このページでは、1年でもっとも影が長くなる冬至日の朝8時から夕方4時までの影の動きを3Dアニメーションと音声解説で再現し、日影規制のしくみを立体的に理解できるようにしました。すべてスマホ対応・無料で、アプリのインストールも不要です。
※このページは「3Dで分かる建築基準法」シリーズの1テーマです。他のテーマ(道路斜線制限・北側斜線制限など)はまとめページから確認できます。
日影規制とは?まず結論から
日影規制とは、中高層の建物が近隣の敷地に長時間の日影を生じさせないよう、冬至日を基準に、敷地境界線から一定の範囲で日影となる時間の上限を定めた規制です(建築基準法56条の2)。これまでの道路斜線・北側斜線・隣地斜線が「建物をどう斜めに削るか」というルールだったのに対し、日影規制は「実際に近隣にどれだけ影を落とすか」という結果そのものをチェックする点が大きく異なります。
試験対策としてのポイントは次の4つです。
- 基準になる日は冬至日(1年でもっとも太陽高度が低く、影がもっとも長くなる日)
- 測定する時間帯は真太陽時の午前8時から午後4時まで(8時間)
- 敷地境界線から5mを超え10m以内の範囲と10mを超える範囲のそれぞれについて、日影となってよい時間の上限が用途地域ごとに自治体の条例で定められる(例として3時間・2時間などの基準がよく使われる)
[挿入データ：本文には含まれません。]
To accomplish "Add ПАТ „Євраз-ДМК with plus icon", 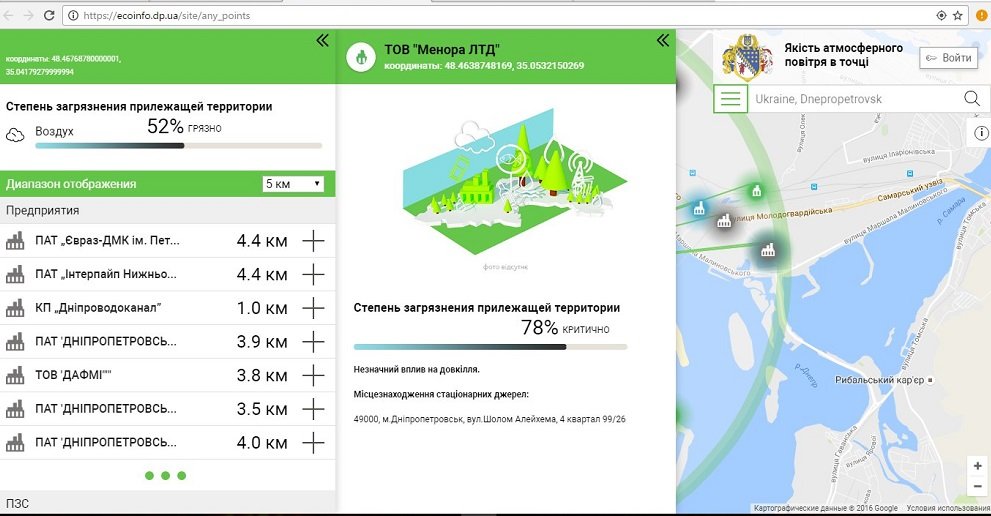I will click(314, 241).
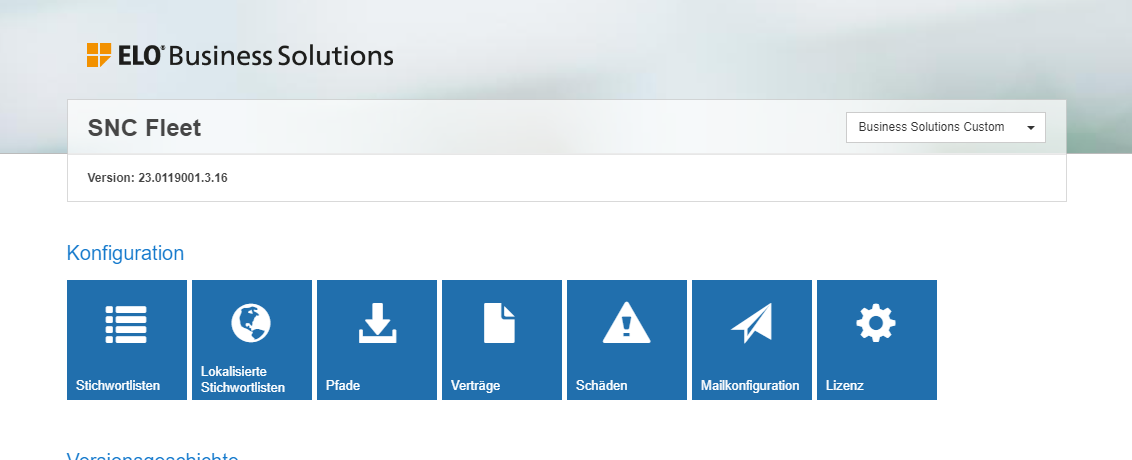The height and width of the screenshot is (460, 1132).
Task: Open Mailkonfiguration paper plane icon
Action: (x=751, y=323)
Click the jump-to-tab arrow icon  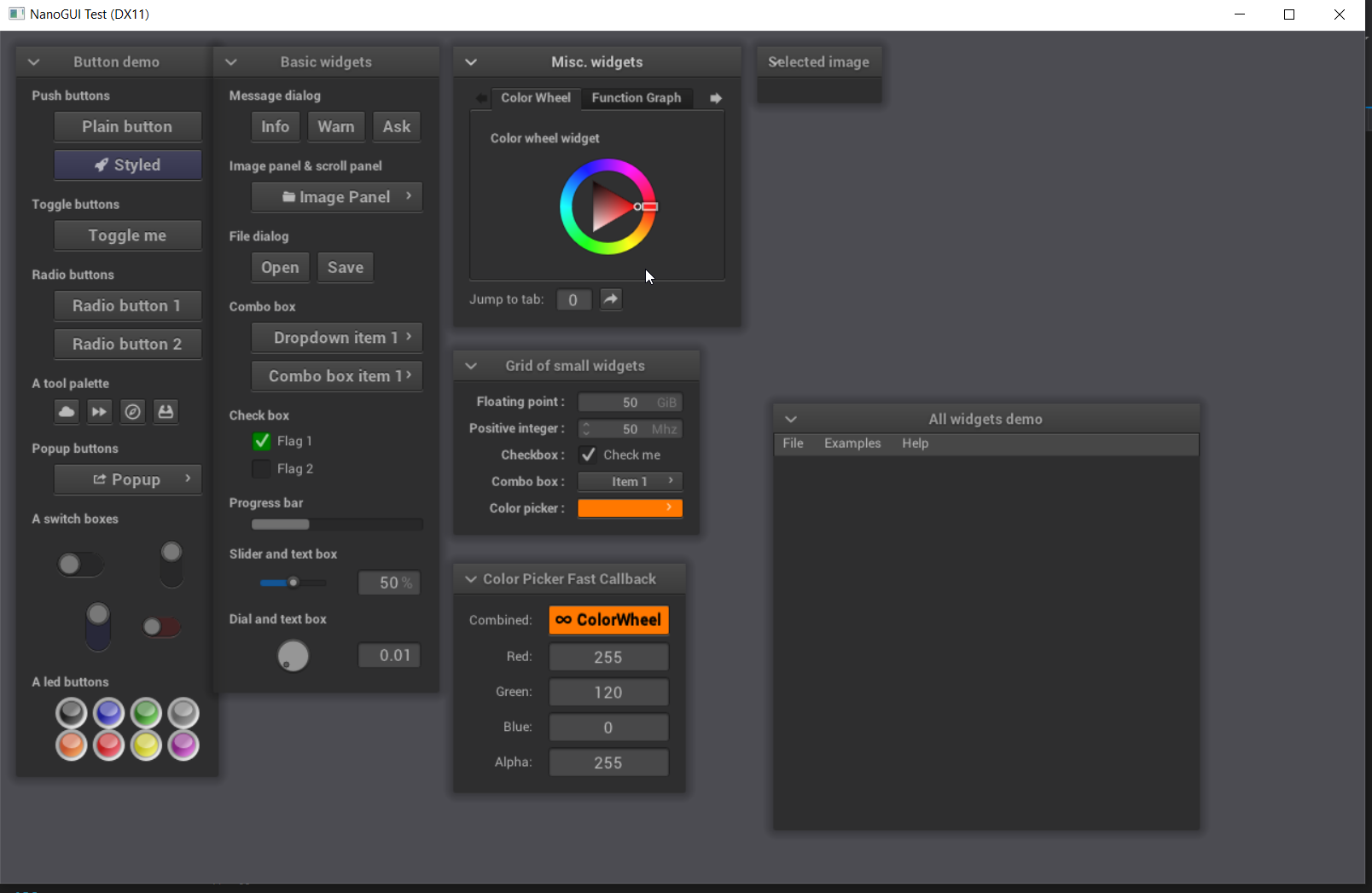coord(610,299)
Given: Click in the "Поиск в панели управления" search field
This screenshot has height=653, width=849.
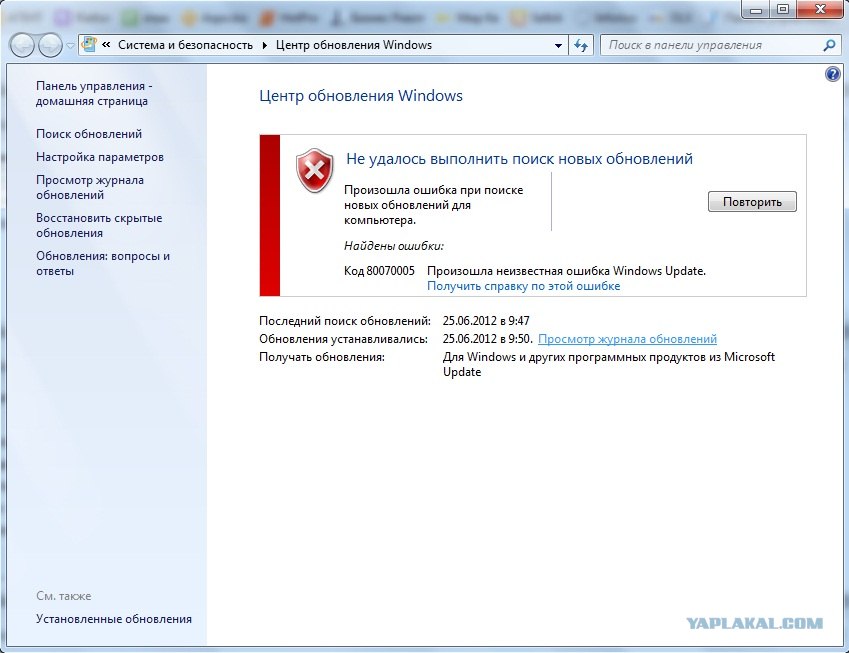Looking at the screenshot, I should click(711, 45).
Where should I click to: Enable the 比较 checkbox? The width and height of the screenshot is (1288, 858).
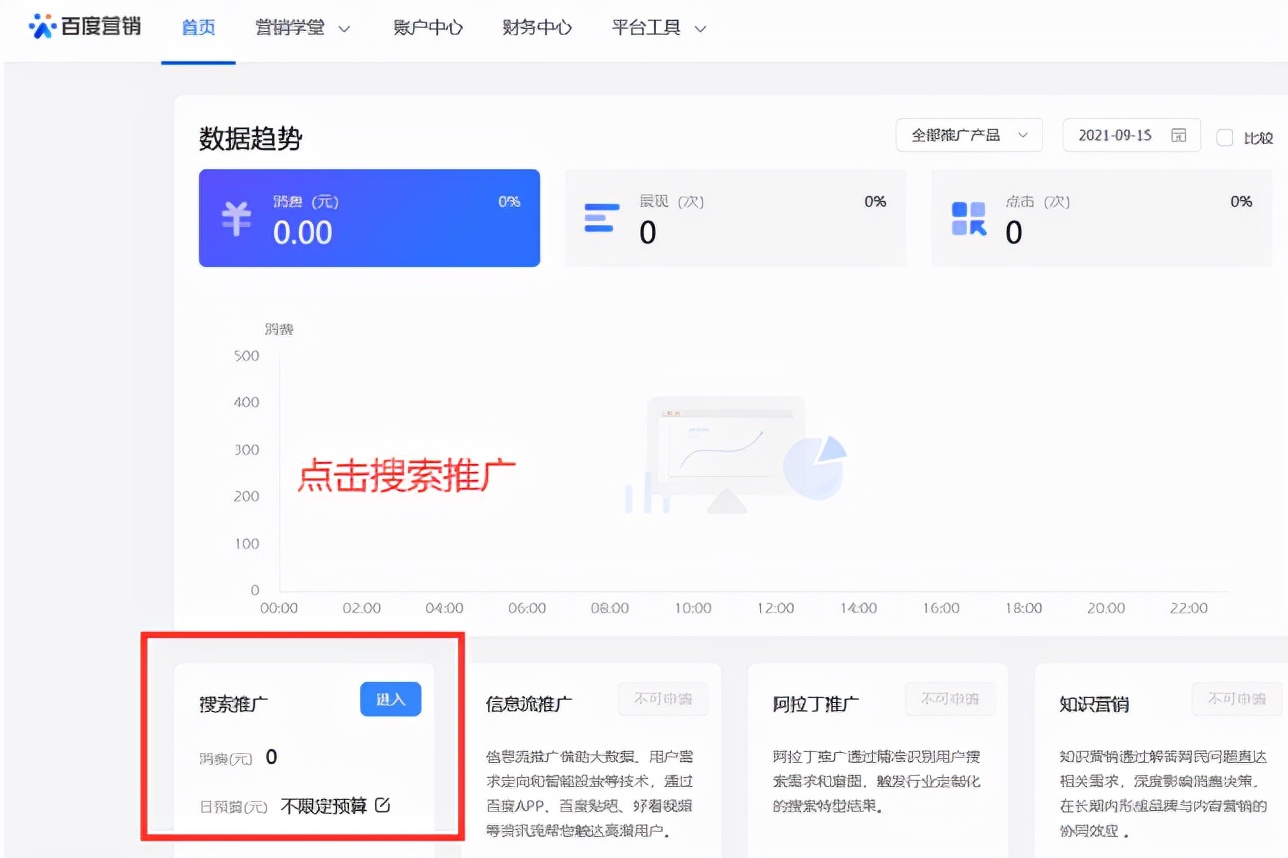point(1226,138)
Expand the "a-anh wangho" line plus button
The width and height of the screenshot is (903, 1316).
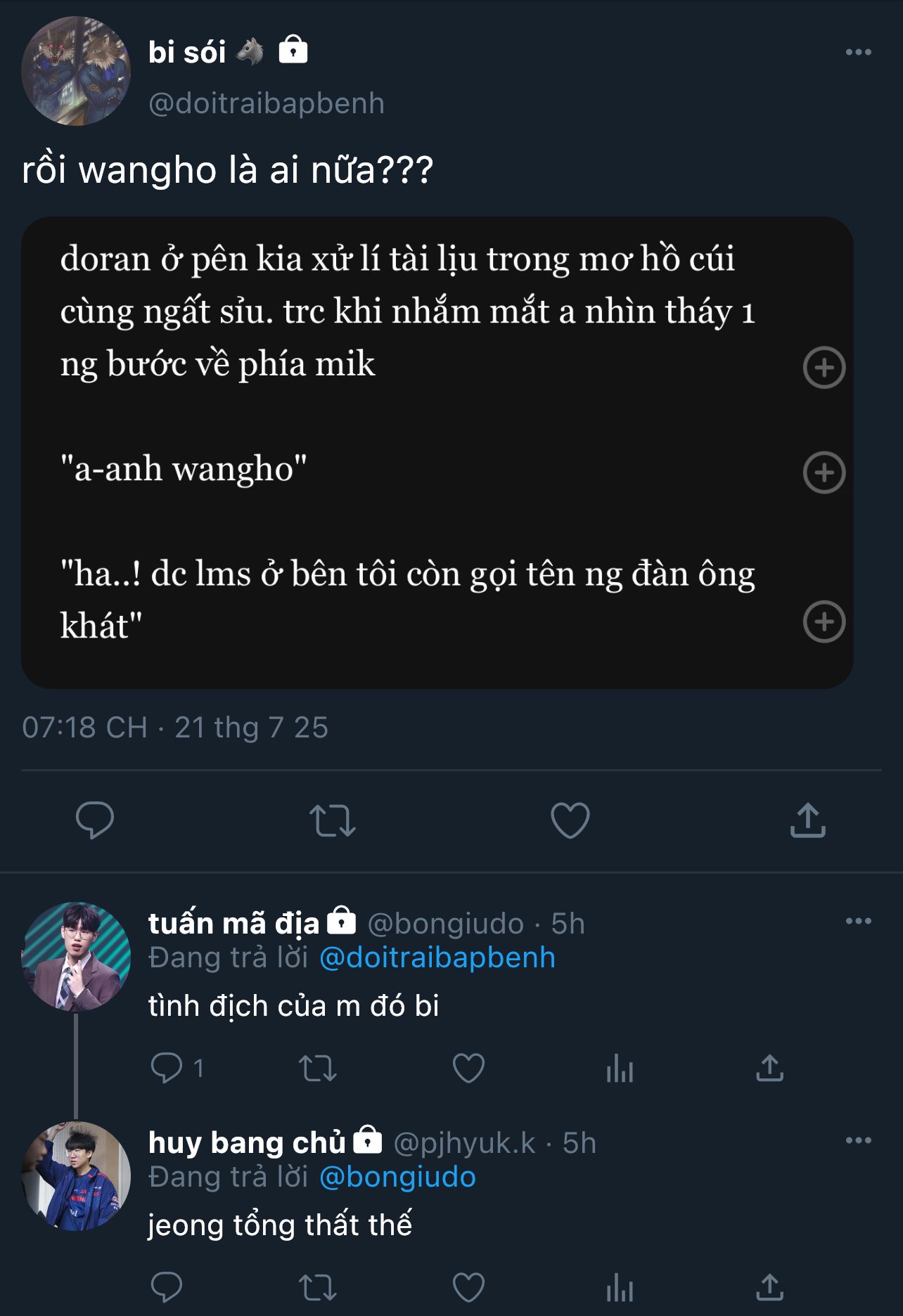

- 対象となる建築物の規模(高さ・階数)や、日影を測定する地盤面からの高さ(1.5m・4m・6.5mなど)も用途地域・自治体によって異なる
【3Dモデル】冬至日の影の動きを立体で見る
下のモデルは、高さ15mの建物が敷地境界線(赤いライン)から2mセットバックして建つ想定です。金色のラインが境界線から5mライン、青いラインが10mラインを表しています。時刻スライダーを動かすか、「▶ 音声つきで動きを見る」を押すと、朝8時→正午→夕方4時と影が動く様子を確認できます。
正午は太陽が真南から高く差すため影がもっとも短くなり、朝8時は北西方向、夕方4時は北東方向へ影が長く伸びることに注目してください。日影規制は、この8時間分の影の動きすべてを積算して判定する点が特徴です。下の「日影時間分布図」は、8時間分の影を積み重ねた結果を色の濃さで表したもので、色が濃いほど長時間日影になることを示しています。
試験ではこう出る!頻出ひっかけパターン
- 「日影規制は、すべての建築物に適用される」→誤り。対象になるのは一定の高さ・階数以上の建築物のみで、対象規模は用途地域・自治体の条例により異なる
- 「日影規制の基準日は夏至日」→誤り。基準になるのは影がもっとも長くなる冬至日。夏至日は太陽高度が高く影が短いため、規制の基準としては使われない
- 「日影規制は1日中の影を対象にする」→誤り。対象となる時間帯は真太陽時の午前8時から午後4時までの8時間に限られる
- 「商業地域には日影規制は適用されない」→誤り になりうる。日影規制の対象区域は用途地域ごとに指定されるが、指定するかどうかは自治体の条例次第であり、「商業地域だから絶対に対象外」とは限らない(近隣商業地域などは指定されることが多い)
Q. 日影規制と道路斜線・北側斜線・隣地斜線は同時に適用されますか?
はい。これらはそれぞれ独立したルールのため、同じ敷地で複数の高さ制限が重なって適用されることがあります。ある建物が道路斜線・北側斜線・隣地斜線をすべてクリアしていても、日影規制の基準時間を超えていれば、その形状では建築できません。